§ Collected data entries
• • • • • • •

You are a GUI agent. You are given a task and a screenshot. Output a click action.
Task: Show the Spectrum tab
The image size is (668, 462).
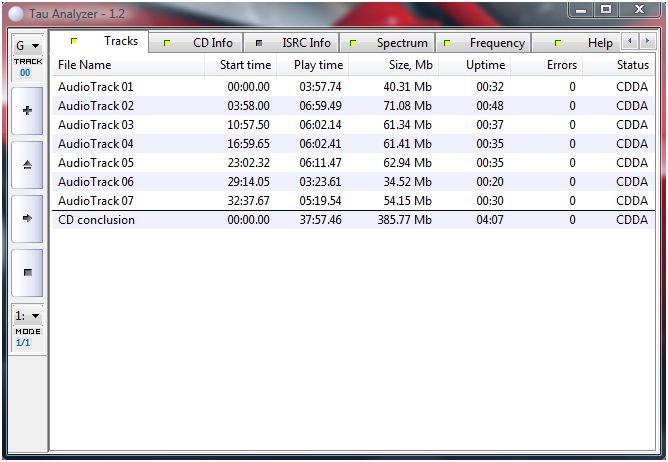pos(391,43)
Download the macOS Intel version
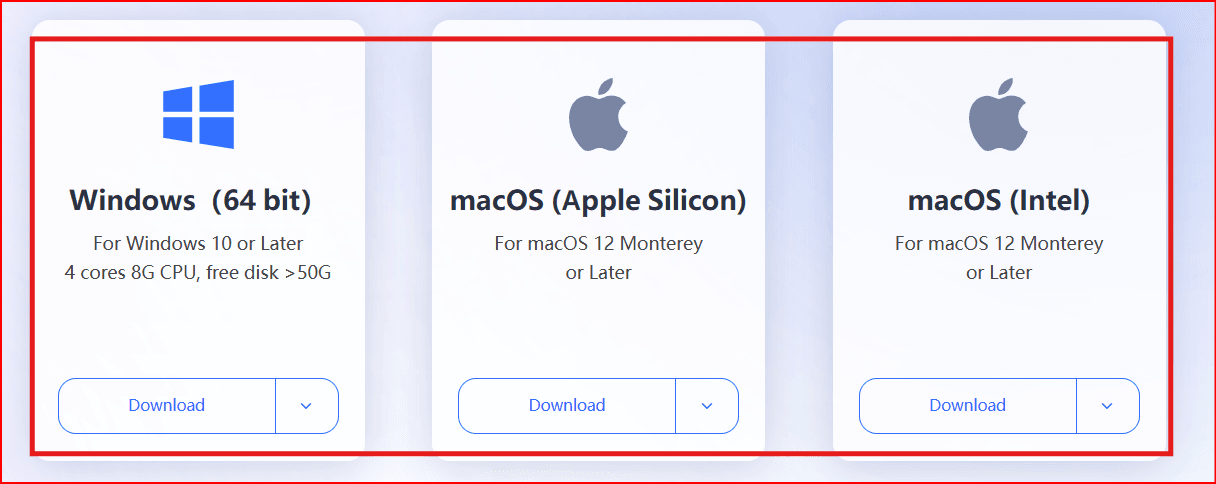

• • • • • • •

§ DESCRIPTION OF THE TASK
Each line above should be output exactly, apart from the pictures.

§ ANSWER BOX
You are a GUI agent. You are given a task and a screenshot. Output a click action.
Task: Show the Spectrum tab
The image size is (668, 462).
pos(391,43)
Download the macOS Intel version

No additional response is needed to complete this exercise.